Malcolm Langford, a professor of public law at the University of Oslo, says it pits two wings of the environmental movement against each other: investors eager to extract rare earths for the green transition vying with traditional concerns about hazardous industries.
“The amount of potential damages is a wild card,” he says. “The claim by the investors [ETM] is not so far-fetched, given that some tribunals have awarded astronomically high damages for mining and similar projects. It is clear though that the billion-dollar claim in this case is designed to push Greenlanders to change their mind and allow mining to start.”
Kyla Tienhaara, an associate professor at Queen’s University in Canada, says that although a rapid transition to clean energy is needed, local communities and governments should still have the right to reject mining projects that threaten ecosystems or create unacceptable risks to human health and wellbeing.
“Time and time again, what we see around the world is that when extractive projects are rejected on these grounds, investors turn to arbitration with exorbitant compensation claims,” she says. “Even the threat of such a claim can cause governments to reverse course.”
A high-stakes business
In February, representatives from the Perth-based ETM travelled to Greenland to visit the island once again. The arbitration case, launched in 2022, has proceeded slowly due to lengthy disagreements about procedure. This summer, arbitrators will decide whether they should accept the case. If they do, the issue is likely to be resolved later this year.
After the 2021 general election, the value of the mining company collapsed. But now, investor optimism is changing. After Trump’s comments about Greenland, the company’s share price has surged – more than quadrupling since November. Greenlanders go to the polls again this month, and a new government could allow mining to go ahead. The company has raised more capital, following the bounce in its share price.
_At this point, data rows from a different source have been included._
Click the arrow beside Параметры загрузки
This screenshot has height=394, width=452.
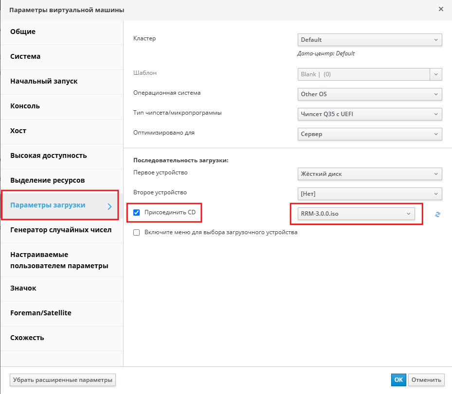point(109,206)
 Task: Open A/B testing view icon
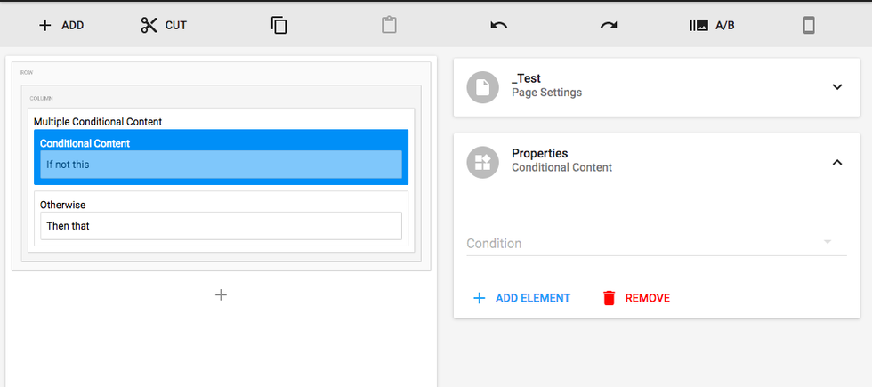[699, 25]
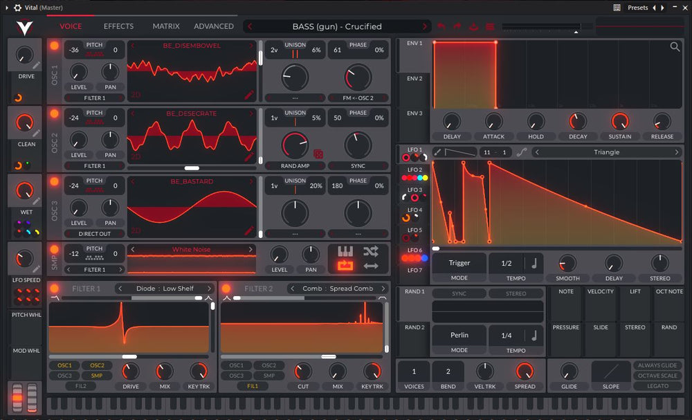
Task: Click the undo arrow beside the preset name
Action: 441,26
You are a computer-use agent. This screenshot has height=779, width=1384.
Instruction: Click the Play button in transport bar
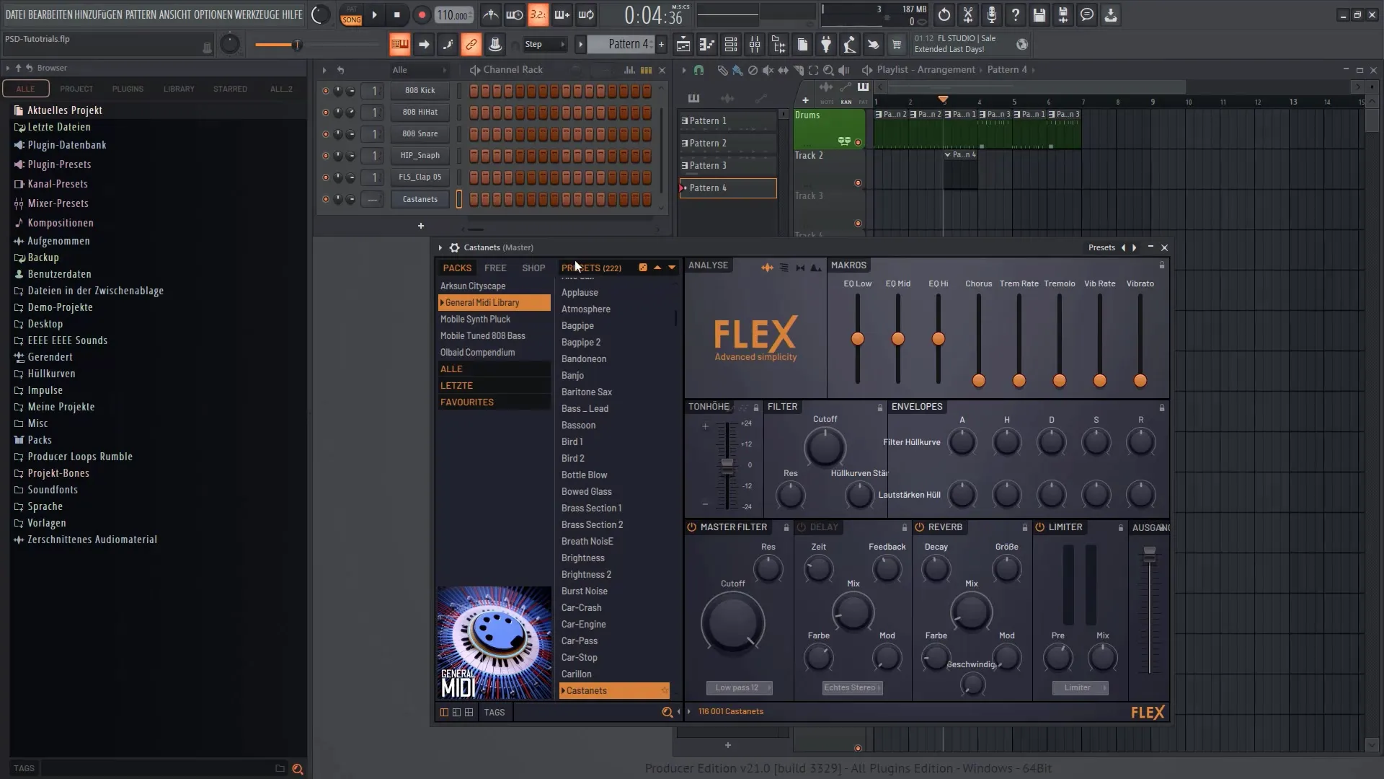(373, 14)
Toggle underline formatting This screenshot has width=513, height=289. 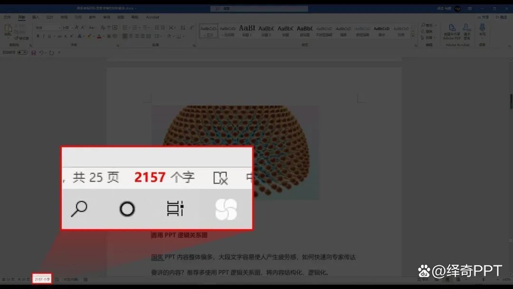(49, 36)
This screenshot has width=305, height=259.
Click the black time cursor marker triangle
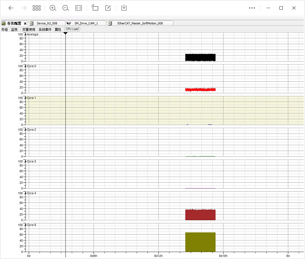coord(66,33)
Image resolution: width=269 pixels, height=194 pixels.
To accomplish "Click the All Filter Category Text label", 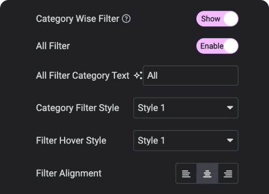I will pyautogui.click(x=82, y=75).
Outside a slaughterhouse in Narsaq, a group of men dressed in blue overalls smoke as they wait for the first seasonal shipment of Greenlandic sheep to arrive. The bay is largely silent after a day of drizzle, which caused loud booms all night as icebergs broke apart. Finally, a boat comes into view in the fjord and everyone scrambles to unload the shipment.
There is a range of opinion about the mine in Narsaq, says Kitdlak Lynge, a production management assistant at the slaughterhouse, as we wait.
“People are divided into two different groups because of the uranium,” he says. “I am not worried about whether the mine happens, I am worried about how. The plans I have seen are not acceptable. It’s going to destroy the water.”
Dozens of thick-coated sheep scramble towards the abattoir from the harbour. Within weeks, the bay behind them will fill with pack ice as the cold sets in, sometimes cutting Narsaq off from the world for days. The arrival of fat seal pups lying on the ice will signal the start of spring and the return of the light. Farther around the coast, polar bears will feast on the seals as the region bursts into life once again. Nobody knows what an open-pit mine would mean for any of that.
“The chemicals and the tailings that they’re going to use, I do not want them to be left here,” says Lynge. “If they could ship them outside of Greenland, I wouldn’t mind. [But] it will affect the whole area if mining starts – the chemicals, the industry and the changes in the environment will affect the whole area.”